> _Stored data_
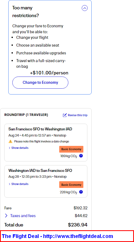Select the San Francisco SFO to Washington IAD card

coord(46,142)
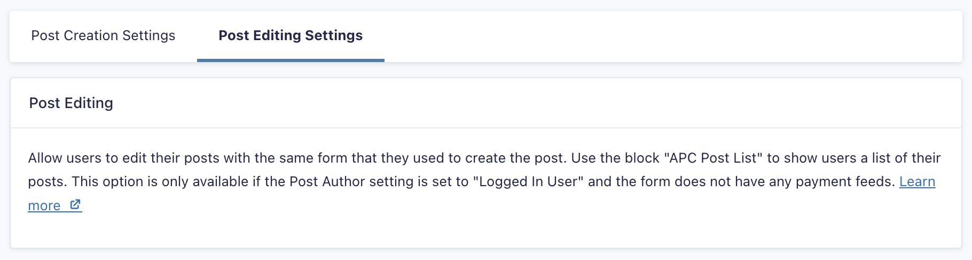This screenshot has width=972, height=260.
Task: Click the quoted "Logged In User" text
Action: click(x=528, y=182)
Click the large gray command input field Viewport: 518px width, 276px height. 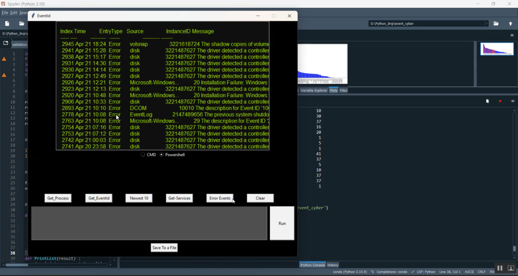[149, 223]
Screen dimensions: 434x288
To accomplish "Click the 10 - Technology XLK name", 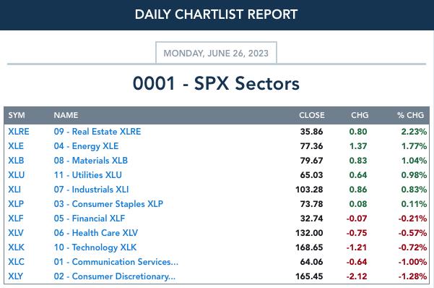I will (95, 247).
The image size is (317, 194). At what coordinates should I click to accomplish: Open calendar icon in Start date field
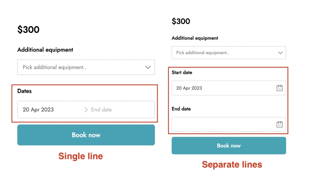(279, 88)
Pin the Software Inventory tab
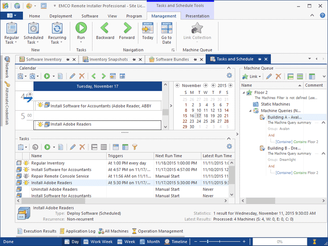The width and height of the screenshot is (328, 246). pyautogui.click(x=68, y=60)
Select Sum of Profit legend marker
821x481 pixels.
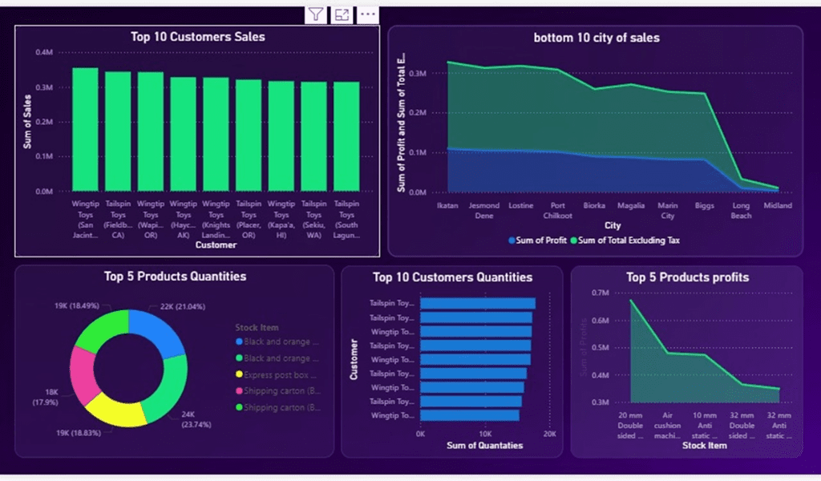[512, 241]

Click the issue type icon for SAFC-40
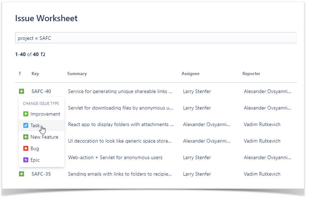coord(21,92)
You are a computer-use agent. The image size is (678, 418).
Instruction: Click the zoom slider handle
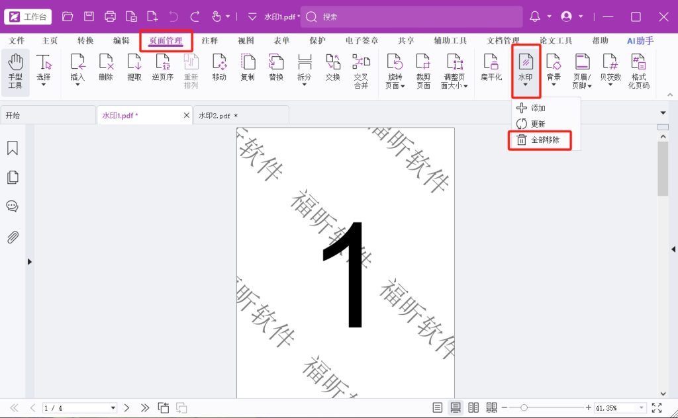coord(524,407)
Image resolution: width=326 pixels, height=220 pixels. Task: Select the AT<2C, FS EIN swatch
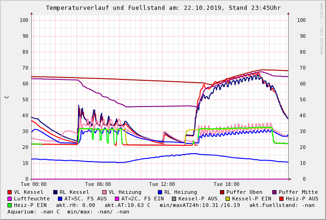click(x=117, y=199)
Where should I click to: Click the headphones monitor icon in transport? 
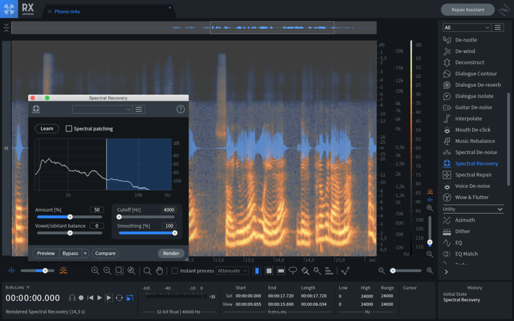(72, 297)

> _REQUIREMENT_
Please retype only the lines from the line that holds "You are a computer-use" through the end of the records, exactly as they stand, and drop every picture.

> _RESPONSE AREA_
You are a computer-use agent. The image size is (678, 418).
Instruction: Click the zoom slider handle
coord(524,407)
Image resolution: width=326 pixels, height=220 pixels. Task: Select the AT<2C, FS EIN swatch
click(x=117, y=199)
Where should I click to: Click the headphones monitor icon in transport? 
(72, 297)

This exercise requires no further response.